FB: There’s very few, if any, bands that can make the kind of noise that Yowie does – was there a guiding concept or principle when Yowie was first started, or was it just straight chaos?

Defenstrator: Our guiding principle was clear: Pure disdain for the dominant songwriting tropes. It was the late 90’s, and music was really feeling oppressively homogenous and generic. We were not students of music theory, but we did think and talk a great deal about the types of cliches that we kept hearing, and so we tried to classify them to see if we could write music that liberated itself from them. Tuning, chord choices, meter, song structure, repetition; we had notes about things we hated about all of these topics, and we set out to make music that was counterintuitive and unnatural. We vowed to stay out of 4/4 time, which felt more revolutionary at the time than today (oh, how times have changed), and we worked really hard to make oblong bits of music work into a coherent whole. So, no, there was no chaos involved; it was quite the opposite. It was meticulously structured and planned. I would say we in some ways were more performance art than a band, at first.

FB: For the most part, rhythm far outweighs any sense of melody in the Yowie discography. Is there a philosophy for the band when it comes to choosing/obscuring guitar tones?
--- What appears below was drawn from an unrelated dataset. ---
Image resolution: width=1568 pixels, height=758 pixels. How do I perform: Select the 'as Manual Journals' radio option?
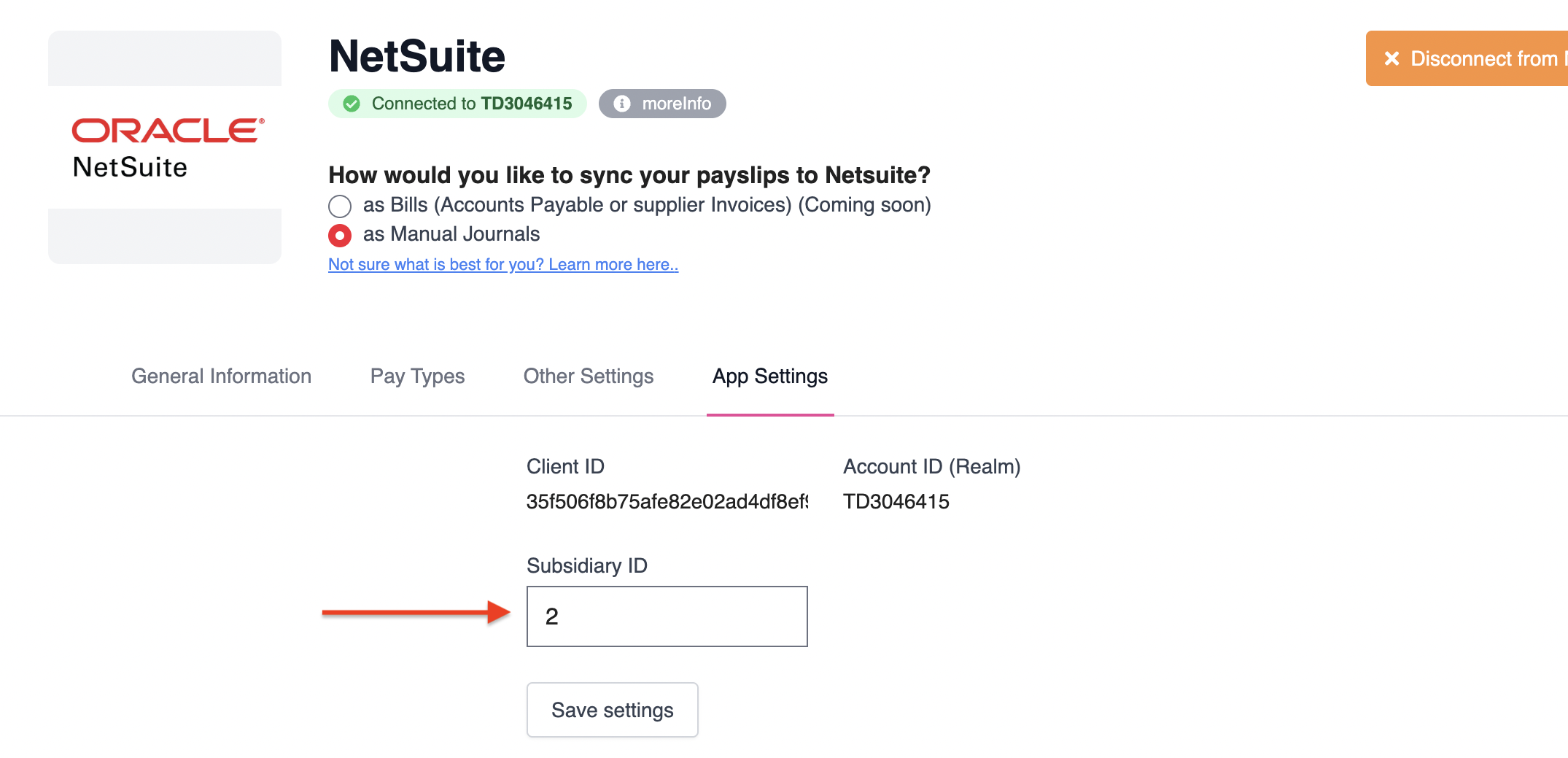point(340,236)
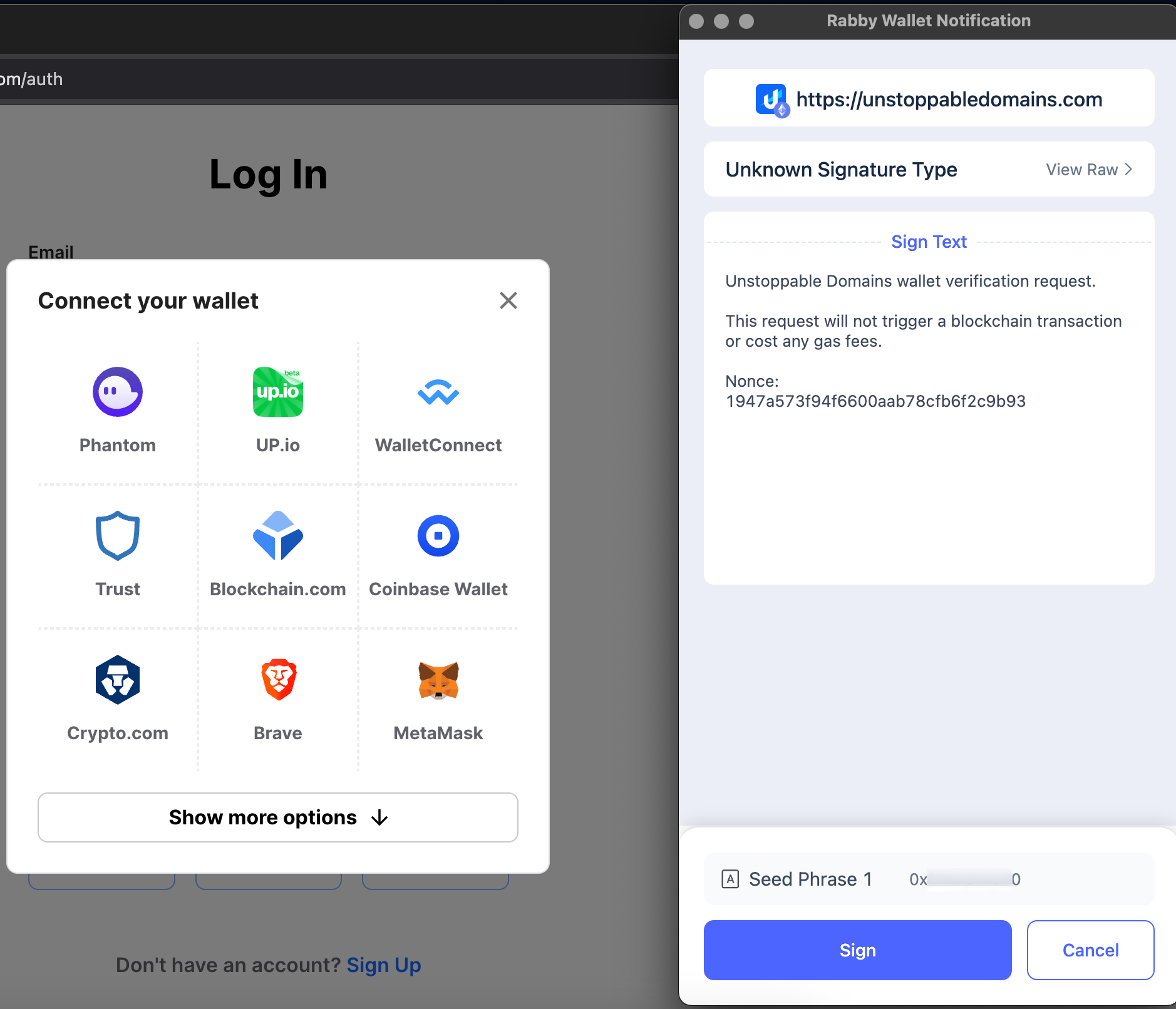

Defenstrator: Yes, but the philosophy is vague in some ways. There is a vehement aversion to overused chords and progressions, and a tremendous affinity for glissandos and bends. The guitars should often sound alien (many people have used the term “insectoid” to me) and non-melodic. Bonus points are awarded for riffs that have a perplexing rhythm, either by themselves or in juxtaposition to the other players’ parts. Honestly, guitars are optional; it’s just a common instrument for music dorks to play, and one that involves some freedom from tonal prisons. When we first started, it was me on drums and Jeremiah on keyboard. It took us a while to conclude that the keyboard was too limited sonically to produce what this music needed. He learned to play the guitar specifically to play a role in this band.

FB: Though it’s hard to choose a genre that sounds correct, do you see Yowie as a project that fits into a genre?

Defenstrator: Oh sure; we fit pretty squarely in the center of “Obsessive Polyrhythmic Rhapsodic Dance Anti-Rock.” Some argue it’s more accurately classified as “Obsessive Polyrhythmic Rhapsodic Dance Anti-Rock Core,” but I really couldn’t disagree more.

FB: For me, and I imagine many others, Yowie is like one of those optical illusions you have to lose focus on to get a grip on what’s actually being depicted – like that painting of a sailboat in Mallrats. Is there an underlying puzzle for listeners to analyze, or is Yowie closer to the destruction/antithesis of critical analysis?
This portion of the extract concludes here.